**Exercise goal:** When you reach the line containing "This screenshot has width=1143, height=578." in the entries below, begin reproducing lines exactly, and stop once the line containing "You are a computer-use agent. Image" is done.

**Material provided:**
○ ○ ○ ○

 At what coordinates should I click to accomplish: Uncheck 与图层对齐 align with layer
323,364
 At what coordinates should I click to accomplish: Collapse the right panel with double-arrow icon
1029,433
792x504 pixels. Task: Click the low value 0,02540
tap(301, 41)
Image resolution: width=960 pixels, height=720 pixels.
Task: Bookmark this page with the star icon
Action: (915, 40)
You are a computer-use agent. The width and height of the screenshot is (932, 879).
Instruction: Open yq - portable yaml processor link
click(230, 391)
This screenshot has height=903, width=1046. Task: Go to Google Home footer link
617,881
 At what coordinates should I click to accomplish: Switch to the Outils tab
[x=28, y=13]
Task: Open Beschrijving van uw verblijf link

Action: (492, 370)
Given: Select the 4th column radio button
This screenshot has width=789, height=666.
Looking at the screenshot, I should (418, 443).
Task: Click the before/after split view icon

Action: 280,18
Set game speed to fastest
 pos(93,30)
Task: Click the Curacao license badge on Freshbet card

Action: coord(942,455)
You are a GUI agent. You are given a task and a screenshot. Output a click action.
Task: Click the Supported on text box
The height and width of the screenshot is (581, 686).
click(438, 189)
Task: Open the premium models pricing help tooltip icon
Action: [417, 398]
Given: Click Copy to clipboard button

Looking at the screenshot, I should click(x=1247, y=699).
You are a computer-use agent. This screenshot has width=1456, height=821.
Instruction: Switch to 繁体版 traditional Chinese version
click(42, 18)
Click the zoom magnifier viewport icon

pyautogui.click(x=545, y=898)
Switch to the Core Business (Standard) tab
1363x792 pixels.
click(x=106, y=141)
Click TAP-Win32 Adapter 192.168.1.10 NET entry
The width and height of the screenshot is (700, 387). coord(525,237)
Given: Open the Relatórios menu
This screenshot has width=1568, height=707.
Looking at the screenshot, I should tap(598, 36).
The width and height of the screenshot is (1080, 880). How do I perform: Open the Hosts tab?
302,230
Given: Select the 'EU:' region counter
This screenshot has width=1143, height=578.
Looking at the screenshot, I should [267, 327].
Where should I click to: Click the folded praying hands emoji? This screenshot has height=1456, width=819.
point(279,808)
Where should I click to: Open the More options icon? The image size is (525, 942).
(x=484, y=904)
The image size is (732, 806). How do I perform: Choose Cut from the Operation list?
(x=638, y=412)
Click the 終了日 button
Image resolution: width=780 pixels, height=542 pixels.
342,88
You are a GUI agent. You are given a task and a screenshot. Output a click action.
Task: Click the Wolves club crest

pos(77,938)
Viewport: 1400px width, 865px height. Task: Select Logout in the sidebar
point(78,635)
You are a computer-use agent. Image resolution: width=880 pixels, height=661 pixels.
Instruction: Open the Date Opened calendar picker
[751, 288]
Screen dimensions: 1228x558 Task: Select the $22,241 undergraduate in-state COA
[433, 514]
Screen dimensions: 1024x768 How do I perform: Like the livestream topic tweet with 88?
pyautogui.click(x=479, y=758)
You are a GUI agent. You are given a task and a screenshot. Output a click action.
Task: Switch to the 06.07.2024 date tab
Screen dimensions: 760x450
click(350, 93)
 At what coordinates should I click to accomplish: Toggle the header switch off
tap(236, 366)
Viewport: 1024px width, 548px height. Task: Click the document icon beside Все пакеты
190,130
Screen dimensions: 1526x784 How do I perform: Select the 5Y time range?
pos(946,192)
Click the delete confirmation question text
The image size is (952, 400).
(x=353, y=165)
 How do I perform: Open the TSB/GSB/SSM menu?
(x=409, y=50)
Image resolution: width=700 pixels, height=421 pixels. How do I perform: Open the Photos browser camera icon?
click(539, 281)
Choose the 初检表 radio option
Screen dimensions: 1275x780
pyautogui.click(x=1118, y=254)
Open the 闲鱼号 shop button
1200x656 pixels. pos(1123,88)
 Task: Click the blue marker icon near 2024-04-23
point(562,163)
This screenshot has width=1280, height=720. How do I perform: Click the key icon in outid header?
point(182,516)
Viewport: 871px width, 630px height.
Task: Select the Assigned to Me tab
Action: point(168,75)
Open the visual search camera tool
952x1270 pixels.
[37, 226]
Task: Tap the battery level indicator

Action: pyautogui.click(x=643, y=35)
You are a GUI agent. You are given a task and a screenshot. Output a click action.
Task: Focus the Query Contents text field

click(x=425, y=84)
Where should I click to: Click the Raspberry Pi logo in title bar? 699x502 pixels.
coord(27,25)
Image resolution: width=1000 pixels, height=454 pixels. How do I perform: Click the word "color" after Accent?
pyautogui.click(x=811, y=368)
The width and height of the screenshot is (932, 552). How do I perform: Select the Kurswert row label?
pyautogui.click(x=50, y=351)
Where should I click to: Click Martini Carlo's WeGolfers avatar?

○ ○ ○ ○

**Written reply:**
This screenshot has width=1143, height=578.
Looking at the screenshot, I should [267, 327].
Where should I click to: Click the folded praying hands emoji? This screenshot has height=1456, width=819.
point(279,808)
Where should I click to: Open the More options icon? The image size is (525, 942).
(x=484, y=904)
The image size is (732, 806). How do I perform: Choose Cut from the Operation list?
(x=638, y=412)
Click the 終了日 button
Image resolution: width=780 pixels, height=542 pixels.
342,88
You are a GUI agent. You are given a task and a screenshot. Output a click action.
Task: Click the Wolves club crest

pos(77,938)
Viewport: 1400px width, 865px height. Task: Select Logout in the sidebar
point(78,635)
You are a computer-use agent. Image resolution: width=880 pixels, height=661 pixels.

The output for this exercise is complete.